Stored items
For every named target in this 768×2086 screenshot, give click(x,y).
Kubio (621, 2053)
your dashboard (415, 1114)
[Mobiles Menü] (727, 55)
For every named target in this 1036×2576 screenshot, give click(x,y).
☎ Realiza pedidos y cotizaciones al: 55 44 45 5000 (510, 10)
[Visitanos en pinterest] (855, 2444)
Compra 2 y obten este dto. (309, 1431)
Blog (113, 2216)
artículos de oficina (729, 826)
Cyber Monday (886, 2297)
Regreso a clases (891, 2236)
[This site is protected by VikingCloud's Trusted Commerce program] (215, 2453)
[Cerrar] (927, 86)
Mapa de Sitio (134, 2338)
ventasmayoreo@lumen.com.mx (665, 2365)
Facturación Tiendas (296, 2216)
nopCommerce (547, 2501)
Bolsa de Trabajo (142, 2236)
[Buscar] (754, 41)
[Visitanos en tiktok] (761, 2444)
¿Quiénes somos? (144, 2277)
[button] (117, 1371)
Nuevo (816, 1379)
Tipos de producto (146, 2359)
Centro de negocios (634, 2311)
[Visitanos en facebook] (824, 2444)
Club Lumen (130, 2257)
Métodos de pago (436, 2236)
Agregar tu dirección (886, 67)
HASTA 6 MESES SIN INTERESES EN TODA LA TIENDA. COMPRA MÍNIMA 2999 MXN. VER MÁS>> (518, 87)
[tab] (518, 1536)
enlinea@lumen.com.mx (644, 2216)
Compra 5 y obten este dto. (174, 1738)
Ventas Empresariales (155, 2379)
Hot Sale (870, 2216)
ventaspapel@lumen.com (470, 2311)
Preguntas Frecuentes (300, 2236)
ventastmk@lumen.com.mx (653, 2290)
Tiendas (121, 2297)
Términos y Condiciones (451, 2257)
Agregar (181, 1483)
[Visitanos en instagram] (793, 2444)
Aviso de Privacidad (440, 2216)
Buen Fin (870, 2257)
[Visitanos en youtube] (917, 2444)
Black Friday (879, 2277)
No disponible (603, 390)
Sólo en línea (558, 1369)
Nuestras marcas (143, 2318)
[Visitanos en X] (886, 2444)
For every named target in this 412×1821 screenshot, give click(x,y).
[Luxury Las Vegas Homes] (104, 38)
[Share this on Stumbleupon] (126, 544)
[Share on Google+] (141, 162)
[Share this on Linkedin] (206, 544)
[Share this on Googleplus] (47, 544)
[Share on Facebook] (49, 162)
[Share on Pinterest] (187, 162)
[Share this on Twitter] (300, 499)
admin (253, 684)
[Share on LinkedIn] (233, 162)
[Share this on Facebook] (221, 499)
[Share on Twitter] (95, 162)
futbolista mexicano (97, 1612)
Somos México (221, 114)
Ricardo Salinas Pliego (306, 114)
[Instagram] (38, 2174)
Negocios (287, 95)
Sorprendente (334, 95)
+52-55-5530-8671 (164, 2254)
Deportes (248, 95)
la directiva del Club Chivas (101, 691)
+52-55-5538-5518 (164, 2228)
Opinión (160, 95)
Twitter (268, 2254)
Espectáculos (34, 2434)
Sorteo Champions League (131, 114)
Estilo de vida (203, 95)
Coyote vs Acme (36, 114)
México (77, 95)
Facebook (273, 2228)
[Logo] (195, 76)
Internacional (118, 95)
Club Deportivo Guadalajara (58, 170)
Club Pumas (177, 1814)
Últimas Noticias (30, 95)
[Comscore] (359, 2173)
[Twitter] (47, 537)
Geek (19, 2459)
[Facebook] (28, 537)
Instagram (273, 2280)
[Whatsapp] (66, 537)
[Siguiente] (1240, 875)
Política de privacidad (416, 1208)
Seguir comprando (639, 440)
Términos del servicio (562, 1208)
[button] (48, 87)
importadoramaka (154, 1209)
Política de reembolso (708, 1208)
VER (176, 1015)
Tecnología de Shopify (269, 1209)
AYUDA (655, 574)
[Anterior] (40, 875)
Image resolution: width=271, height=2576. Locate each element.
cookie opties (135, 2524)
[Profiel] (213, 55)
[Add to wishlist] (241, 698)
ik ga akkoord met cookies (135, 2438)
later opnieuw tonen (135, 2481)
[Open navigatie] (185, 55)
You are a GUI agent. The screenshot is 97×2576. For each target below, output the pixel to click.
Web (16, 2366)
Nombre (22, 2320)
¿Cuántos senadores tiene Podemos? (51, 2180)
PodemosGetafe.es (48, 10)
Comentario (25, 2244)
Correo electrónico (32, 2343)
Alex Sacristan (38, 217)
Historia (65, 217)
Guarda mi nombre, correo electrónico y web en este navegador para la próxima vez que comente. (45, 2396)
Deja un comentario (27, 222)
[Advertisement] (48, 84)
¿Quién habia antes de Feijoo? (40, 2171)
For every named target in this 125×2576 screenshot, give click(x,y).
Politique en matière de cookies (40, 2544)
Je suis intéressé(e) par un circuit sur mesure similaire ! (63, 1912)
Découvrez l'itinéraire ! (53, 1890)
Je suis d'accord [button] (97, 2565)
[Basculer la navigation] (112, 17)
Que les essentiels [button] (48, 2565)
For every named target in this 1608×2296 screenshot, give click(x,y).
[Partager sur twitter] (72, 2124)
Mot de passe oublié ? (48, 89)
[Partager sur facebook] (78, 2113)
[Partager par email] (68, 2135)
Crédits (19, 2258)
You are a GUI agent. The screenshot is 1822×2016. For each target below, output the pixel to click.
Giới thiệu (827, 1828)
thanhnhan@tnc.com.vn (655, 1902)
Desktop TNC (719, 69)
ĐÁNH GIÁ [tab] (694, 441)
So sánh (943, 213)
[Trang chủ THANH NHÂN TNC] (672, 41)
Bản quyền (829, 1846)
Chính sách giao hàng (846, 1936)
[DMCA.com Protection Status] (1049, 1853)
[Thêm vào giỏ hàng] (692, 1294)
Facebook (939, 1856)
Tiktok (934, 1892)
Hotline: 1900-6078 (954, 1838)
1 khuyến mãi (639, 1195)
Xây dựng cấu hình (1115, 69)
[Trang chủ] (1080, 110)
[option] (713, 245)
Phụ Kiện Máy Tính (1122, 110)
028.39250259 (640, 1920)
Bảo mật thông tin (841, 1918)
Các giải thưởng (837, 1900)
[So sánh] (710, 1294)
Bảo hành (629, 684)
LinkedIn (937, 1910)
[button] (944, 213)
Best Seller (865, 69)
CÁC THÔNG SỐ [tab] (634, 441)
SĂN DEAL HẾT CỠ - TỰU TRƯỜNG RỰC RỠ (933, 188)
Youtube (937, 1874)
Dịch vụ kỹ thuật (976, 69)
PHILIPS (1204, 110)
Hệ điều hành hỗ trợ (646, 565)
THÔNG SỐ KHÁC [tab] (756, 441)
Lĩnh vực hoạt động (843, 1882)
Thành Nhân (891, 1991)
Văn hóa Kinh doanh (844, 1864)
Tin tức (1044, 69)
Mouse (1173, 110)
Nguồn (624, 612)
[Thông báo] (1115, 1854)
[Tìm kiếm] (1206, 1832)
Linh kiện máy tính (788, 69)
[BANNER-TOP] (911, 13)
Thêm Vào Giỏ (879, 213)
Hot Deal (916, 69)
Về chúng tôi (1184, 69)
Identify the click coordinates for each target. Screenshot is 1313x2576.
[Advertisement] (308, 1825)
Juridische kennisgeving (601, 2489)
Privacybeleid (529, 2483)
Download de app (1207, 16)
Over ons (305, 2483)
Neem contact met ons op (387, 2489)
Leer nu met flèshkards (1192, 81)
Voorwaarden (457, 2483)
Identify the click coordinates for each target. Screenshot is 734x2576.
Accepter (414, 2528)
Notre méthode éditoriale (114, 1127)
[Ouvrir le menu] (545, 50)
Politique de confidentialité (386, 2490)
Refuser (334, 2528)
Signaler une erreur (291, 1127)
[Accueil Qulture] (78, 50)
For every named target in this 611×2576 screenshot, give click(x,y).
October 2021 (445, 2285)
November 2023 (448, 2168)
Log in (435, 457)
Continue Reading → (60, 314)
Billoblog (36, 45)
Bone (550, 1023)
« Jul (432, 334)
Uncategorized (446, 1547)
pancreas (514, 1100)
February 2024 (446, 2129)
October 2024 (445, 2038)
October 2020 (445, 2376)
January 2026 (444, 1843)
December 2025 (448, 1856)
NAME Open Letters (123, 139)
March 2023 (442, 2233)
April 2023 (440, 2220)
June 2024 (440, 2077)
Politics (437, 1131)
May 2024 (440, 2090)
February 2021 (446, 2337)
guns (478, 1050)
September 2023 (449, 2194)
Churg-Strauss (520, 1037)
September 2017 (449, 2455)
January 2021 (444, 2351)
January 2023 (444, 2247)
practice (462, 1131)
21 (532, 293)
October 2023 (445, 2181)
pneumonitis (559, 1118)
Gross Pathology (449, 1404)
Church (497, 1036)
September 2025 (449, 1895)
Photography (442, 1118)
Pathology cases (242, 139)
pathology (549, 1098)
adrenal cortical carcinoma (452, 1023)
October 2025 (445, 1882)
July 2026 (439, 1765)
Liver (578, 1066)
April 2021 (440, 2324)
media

TASK TO COMPLETE:
Reproduce verbatim the lines above, from the line with "admin (253, 684)" through the line with "Términos del servicio (562, 1208)".

ANSWER TO THIS EXERCISE:
admin (253, 684)
[Share on LinkedIn] (233, 162)
[Share this on Facebook] (221, 499)
[Share on Twitter] (95, 162)
futbolista mexicano (97, 1612)
Somos México (221, 114)
Ricardo Salinas Pliego (306, 114)
[Instagram] (38, 2174)
Negocios (287, 95)
Sorprendente (334, 95)
+52-55-5530-8671 (164, 2254)
Deportes (248, 95)
la directiva del Club Chivas (101, 691)
+52-55-5538-5518 (164, 2228)
Opinión (160, 95)
Twitter (268, 2254)
Espectáculos (34, 2434)
Sorteo Champions League (131, 114)
Estilo de vida (203, 95)
Coyote vs Acme (36, 114)
México (77, 95)
Facebook (273, 2228)
[Logo] (195, 76)
Internacional (118, 95)
Club Deportivo Guadalajara (58, 170)
Club Pumas (177, 1814)
Últimas Noticias (30, 95)
[Comscore] (359, 2173)
[Twitter] (47, 537)
Geek (19, 2459)
[Facebook] (28, 537)
Instagram (273, 2280)
[Whatsapp] (66, 537)
[Siguiente] (1240, 875)
Política de privacidad (416, 1208)
Seguir comprando (639, 440)
Términos del servicio (562, 1208)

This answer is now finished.